▸ Opdracht A:
Vat het tekstfragment over het vervoer van fietsen per trein samen in twee zinnen.
▸ Opdracht B:
Citeer uit het tekstfragment de passage van "Vertrek zondag 22" tot en met "mijn vader Johan).".
▸ Opdracht C:
In welke plaats werd volgens het tekstfragment een stoomlocomotief aan de trein gekoppeld?

▸ Tekstfragment:
____________

Hoe vervoerde men fietsen per trein in de vroegere jaren? Ik heb oude fietsreisverhalen opgezocht en trof hieronder enkele anekdotes aan, die ik jullie niet wil onthouden.
Vertrek zondag 22 juni 1958. Op de fiets uit Blaricum om 6.45 uur. Omdat er ’s zondags zo vroeg geen bus rijdt, hadden wij ontheffing gekregen van de verplichting om de fietsen de vorige avond op ’t station van Hilversum in te leveren. De trein ging om 8.03 uur, fietsen mee. Van huis tot Apeldoorn hoosregens! Daarna kwam de zon door. In Oldenzaal werd er een stoomlocomotief aangekoppeld. Na ’n voorspoedige reis precies op tijd in Padborg in Denemarken. 5 km gefietst naar Kruså. (dit schreef mijn vader Johan).

____________

Verzamelde datarecords
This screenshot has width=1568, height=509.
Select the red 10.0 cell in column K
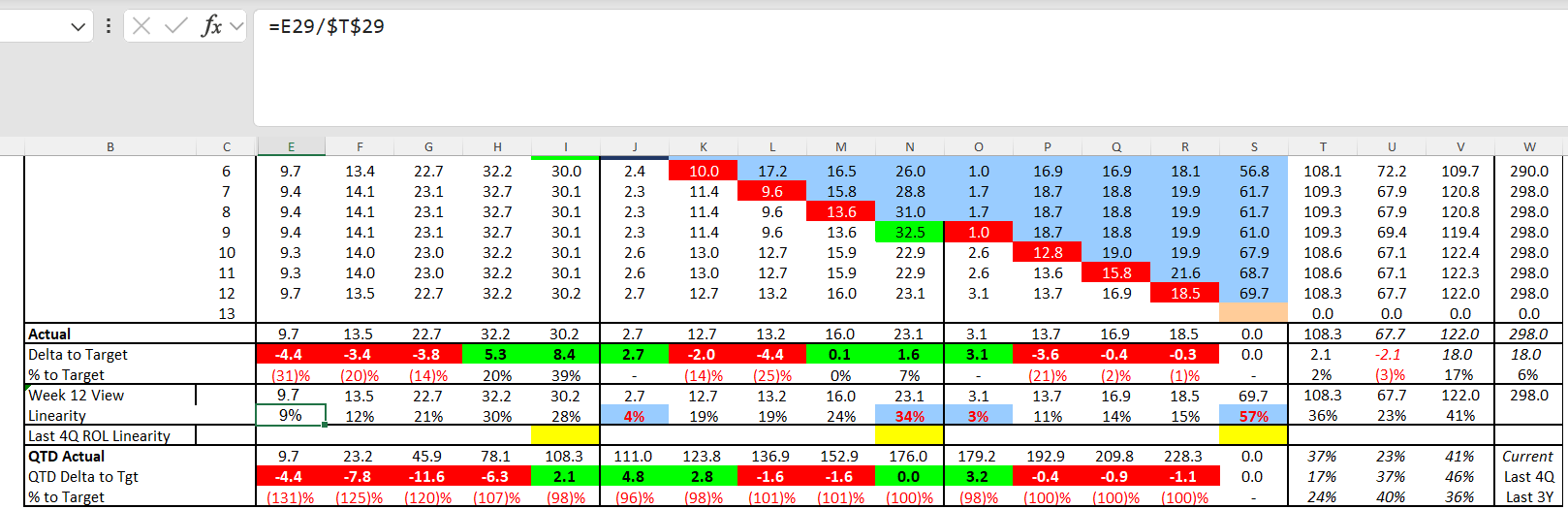pyautogui.click(x=704, y=172)
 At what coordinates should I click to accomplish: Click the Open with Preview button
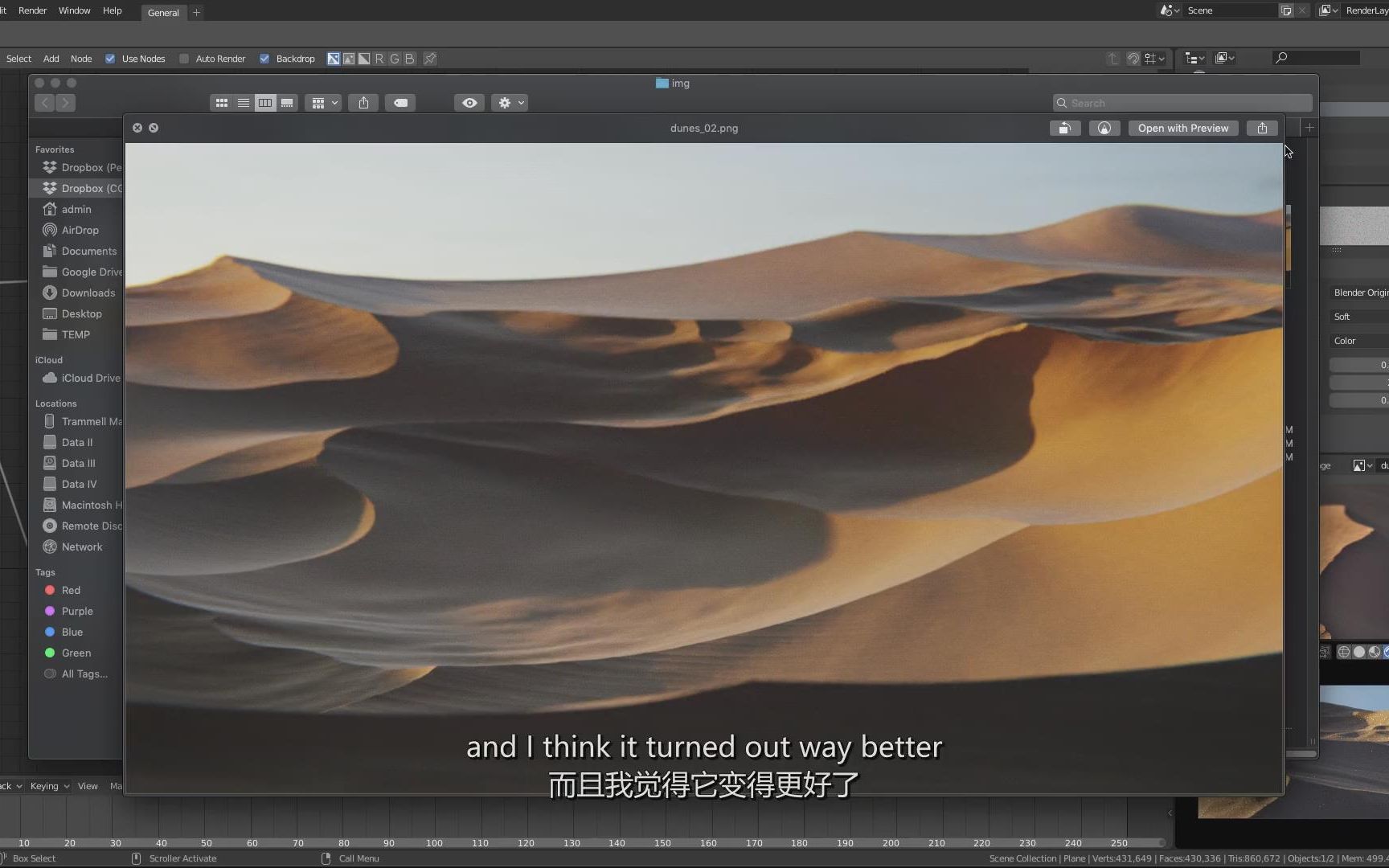(1182, 128)
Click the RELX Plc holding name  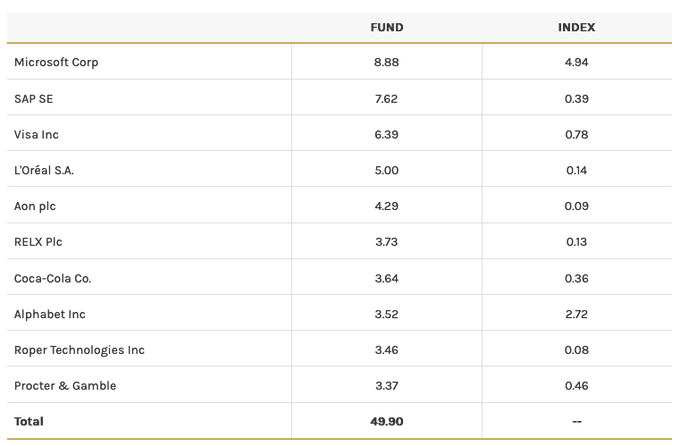38,242
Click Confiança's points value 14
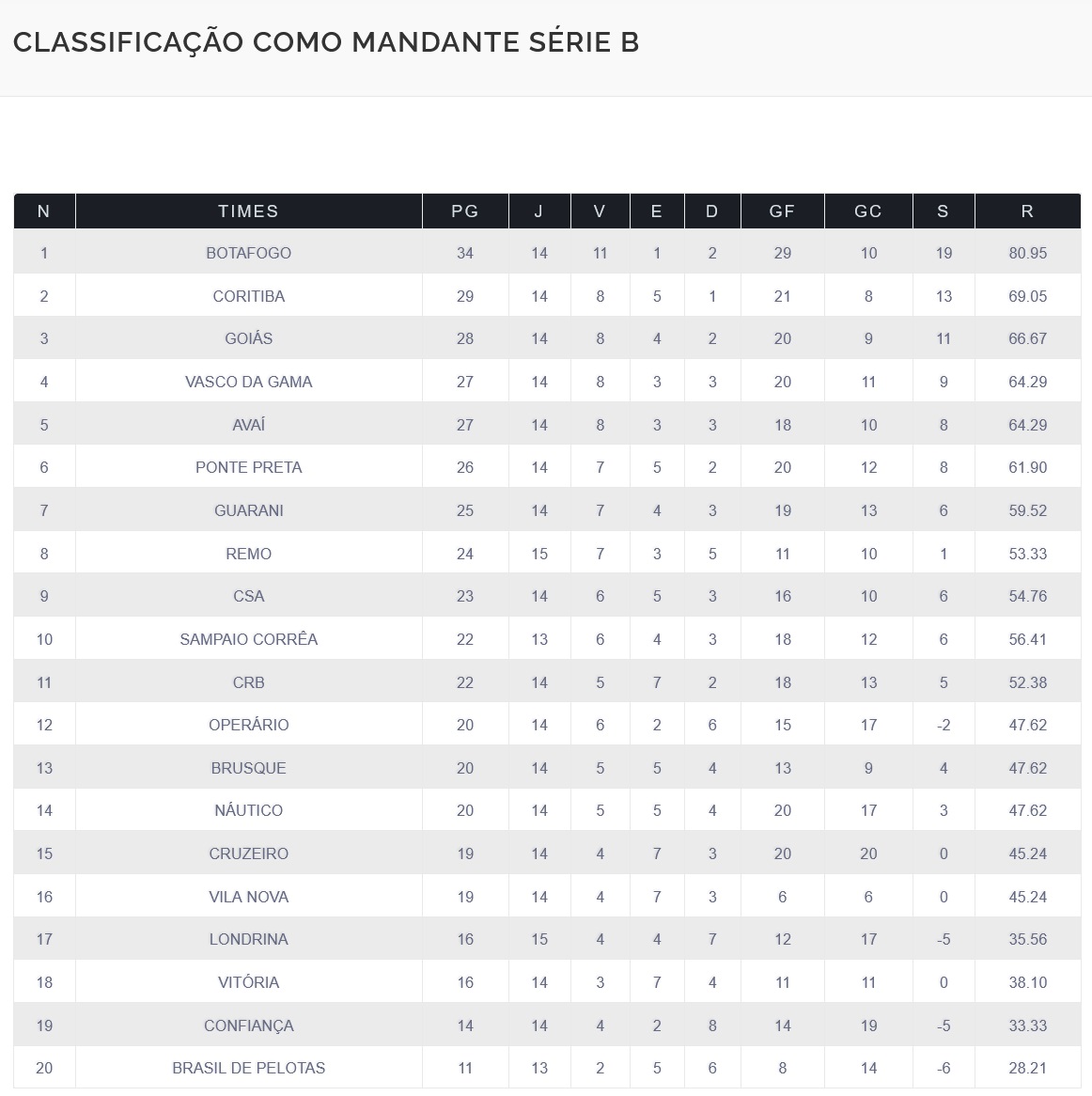The height and width of the screenshot is (1096, 1092). (x=464, y=1026)
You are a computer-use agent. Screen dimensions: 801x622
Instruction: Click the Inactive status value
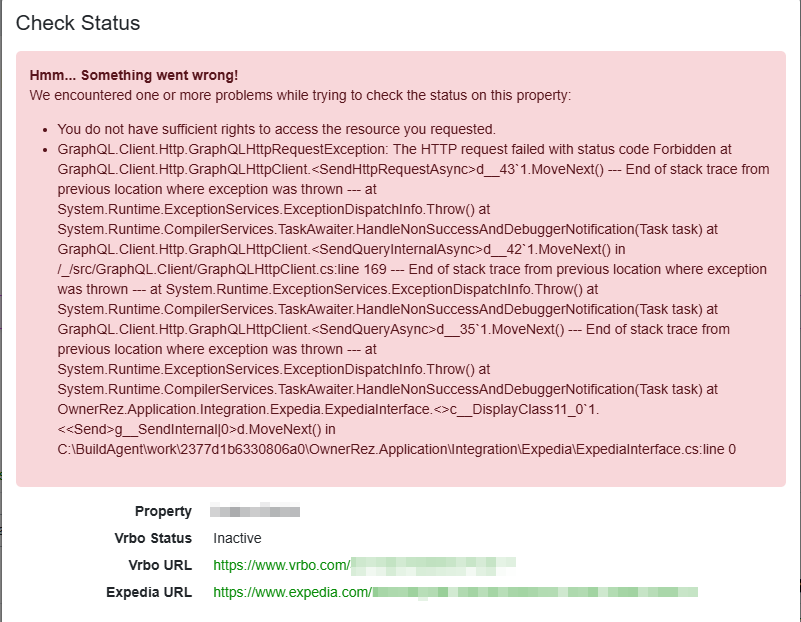coord(238,538)
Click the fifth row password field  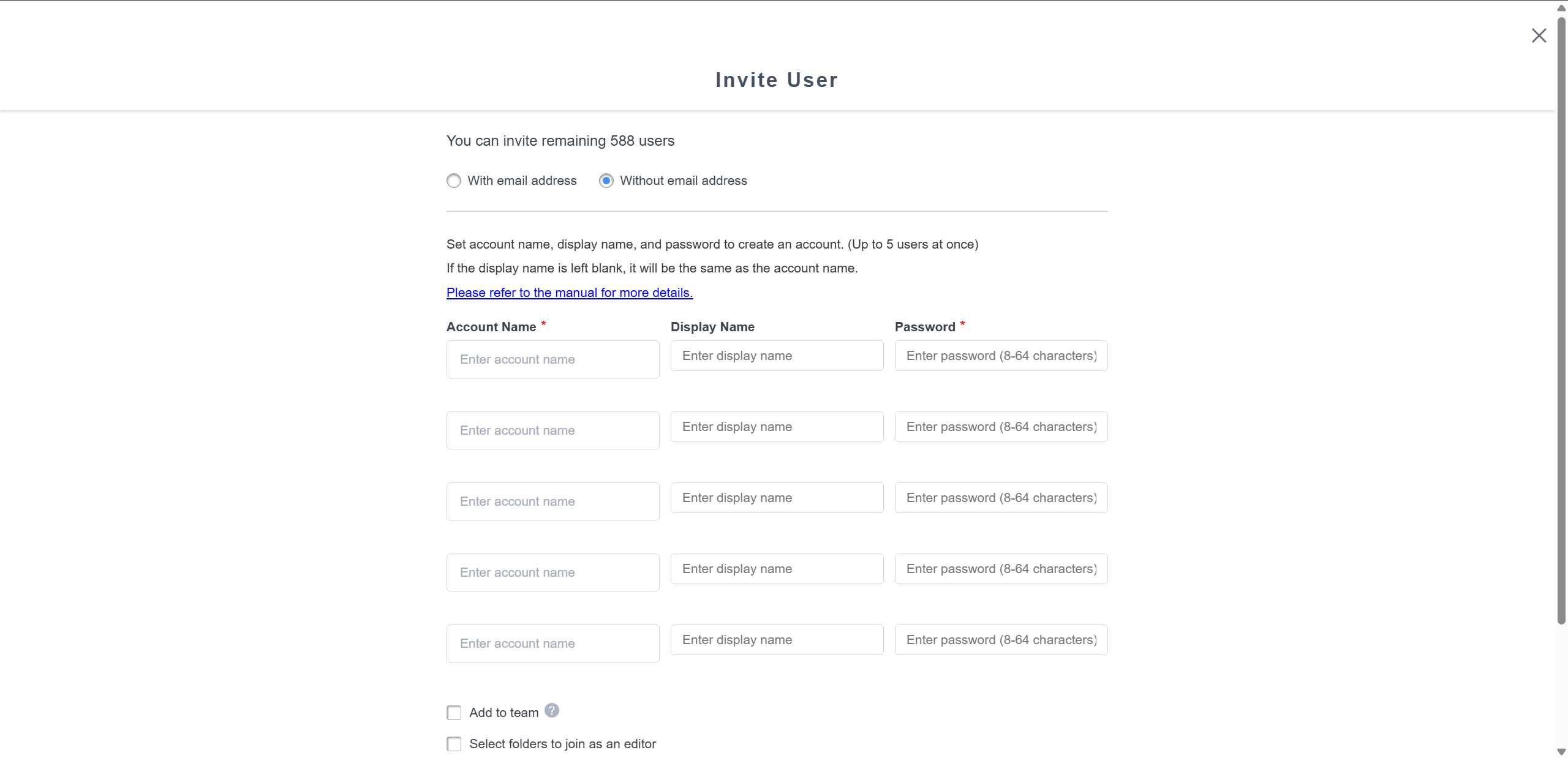coord(1001,640)
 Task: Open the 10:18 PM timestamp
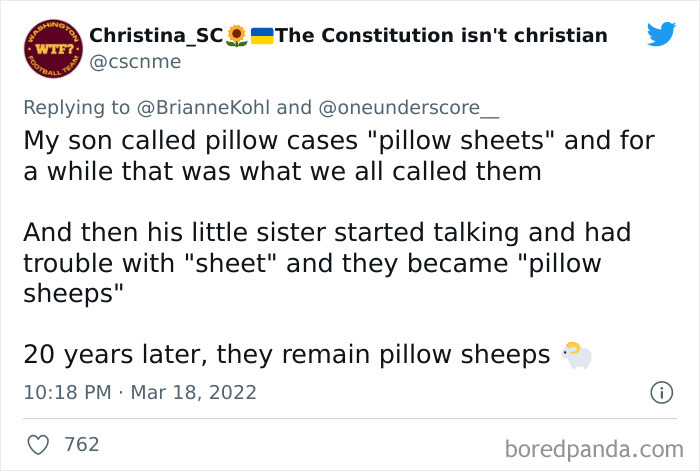point(66,393)
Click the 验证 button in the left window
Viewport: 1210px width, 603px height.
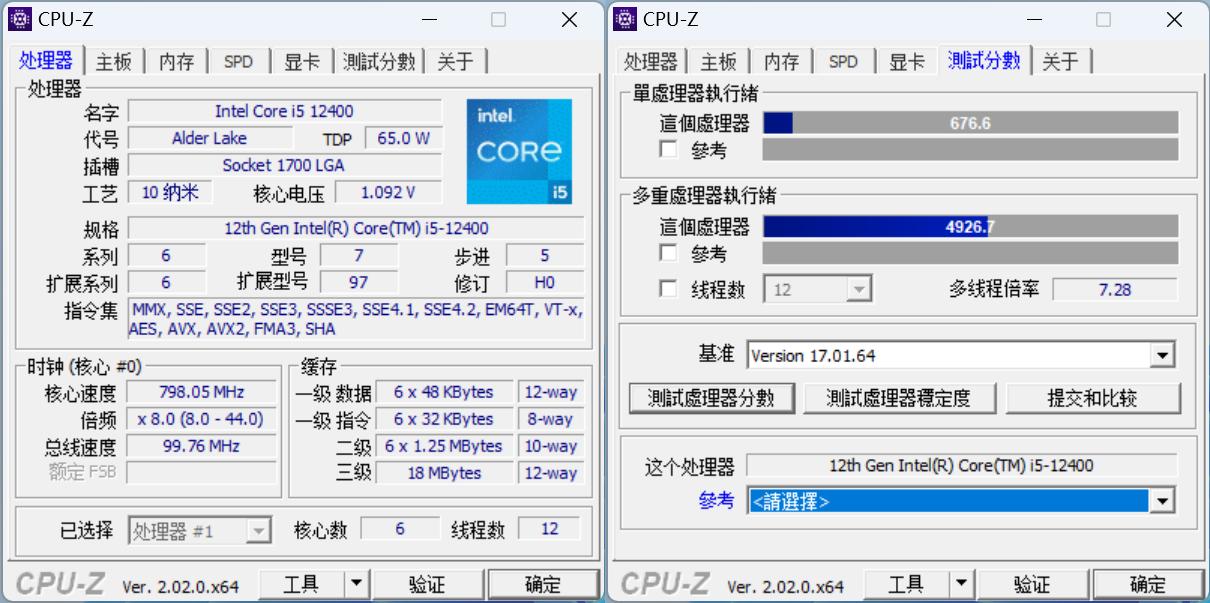tap(429, 583)
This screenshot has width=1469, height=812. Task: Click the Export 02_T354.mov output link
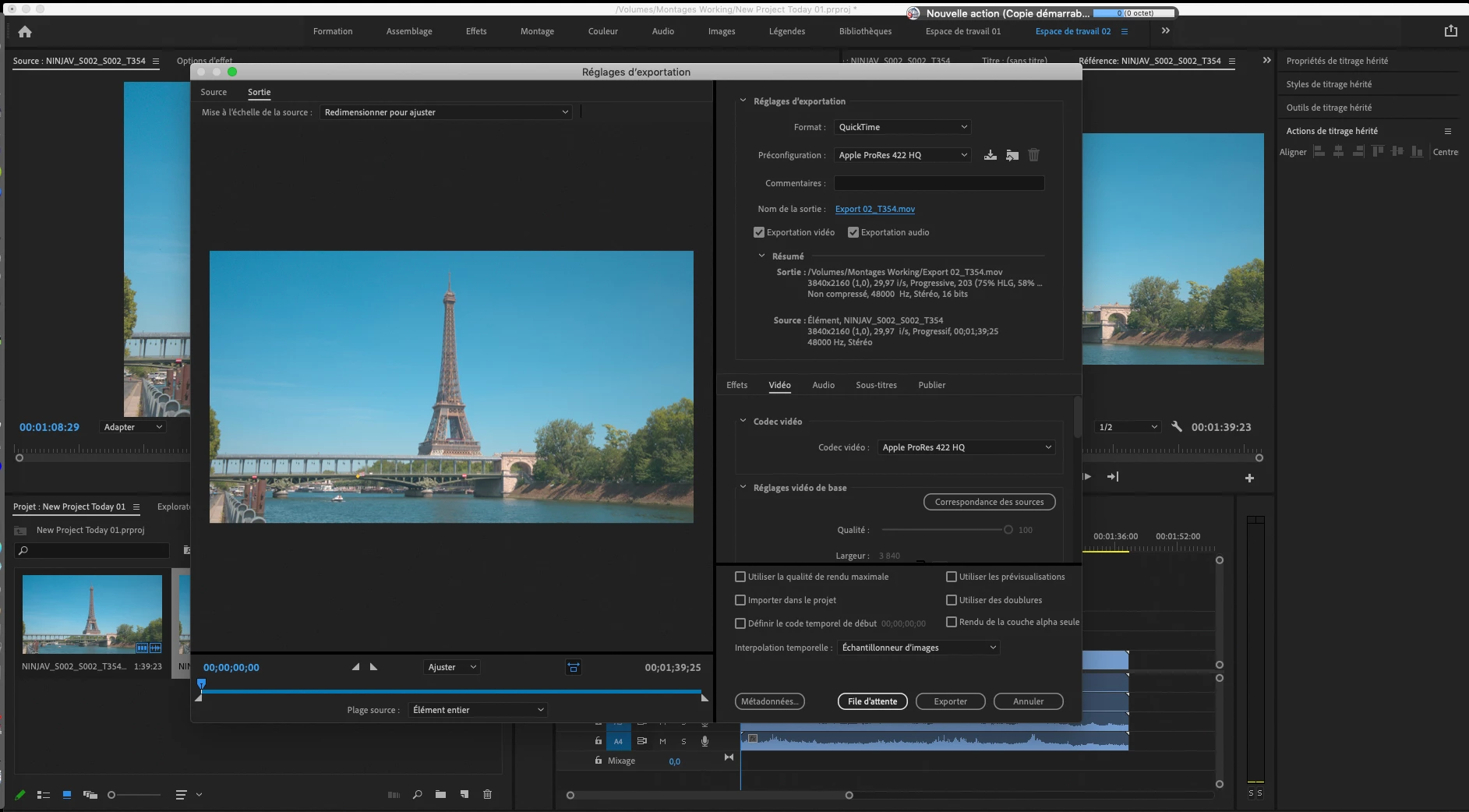click(874, 209)
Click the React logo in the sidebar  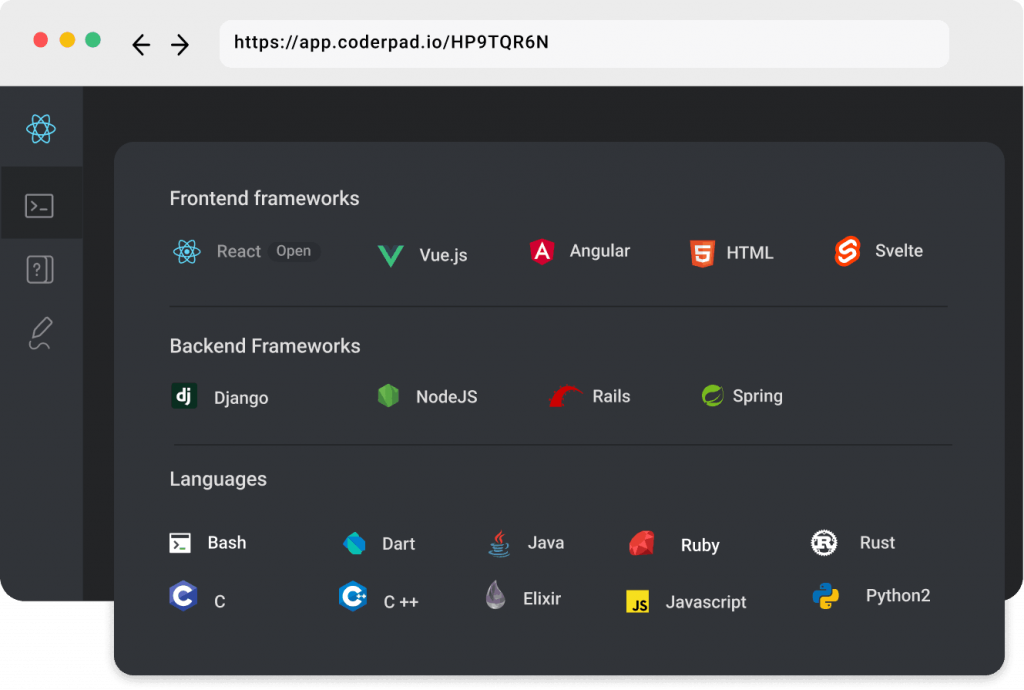41,128
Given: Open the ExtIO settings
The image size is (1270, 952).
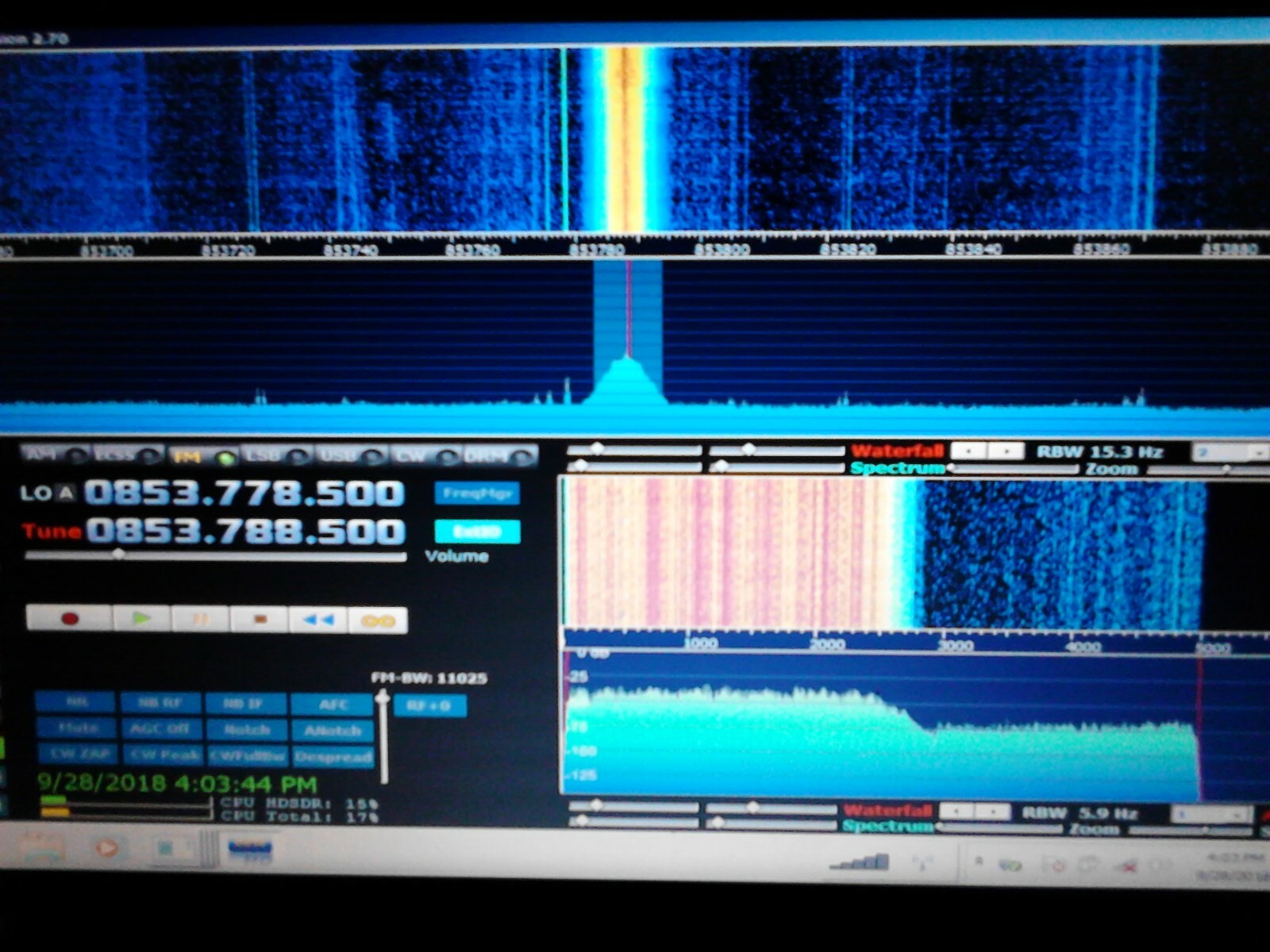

____________

▸ Antwoord A:
Het tekstfragment gaat over de manier waarop fietsen vroeger per trein werden vervoerd en haalt daarvoor anekdotes uit oude fietsreisverhalen aan. In een verslag van zondag 22 juni 1958 vertrekken de reizigers om 6.45 uur op de fiets uit Blaricum, nemen ze hun fietsen mee in de trein van 8.03 uur en komen ze na een voorspoedige reis precies op tijd aan in Padborg in Denemarken.

▸ Antwoord B:
Vertrek zondag 22 juni 1958. Op de fiets uit Blaricum om 6.45 uur. Omdat er ’s zondags zo vroeg geen bus rijdt, hadden wij ontheffing gekregen van de verplichting om de fietsen de vorige avond op ’t station van Hilversum in te leveren. De trein ging om 8.03 uur, fietsen mee. Van huis tot Apeldoorn hoosregens! Daarna kwam de zon door. In Oldenzaal werd er een stoomlocomotief aangekoppeld. Na ’n voorspoedige reis precies op tijd in Padborg in Denemarken. 5 km gefietst naar Kruså. (dit schreef mijn vader Johan).

▸ Antwoord C:
In Oldenzaal.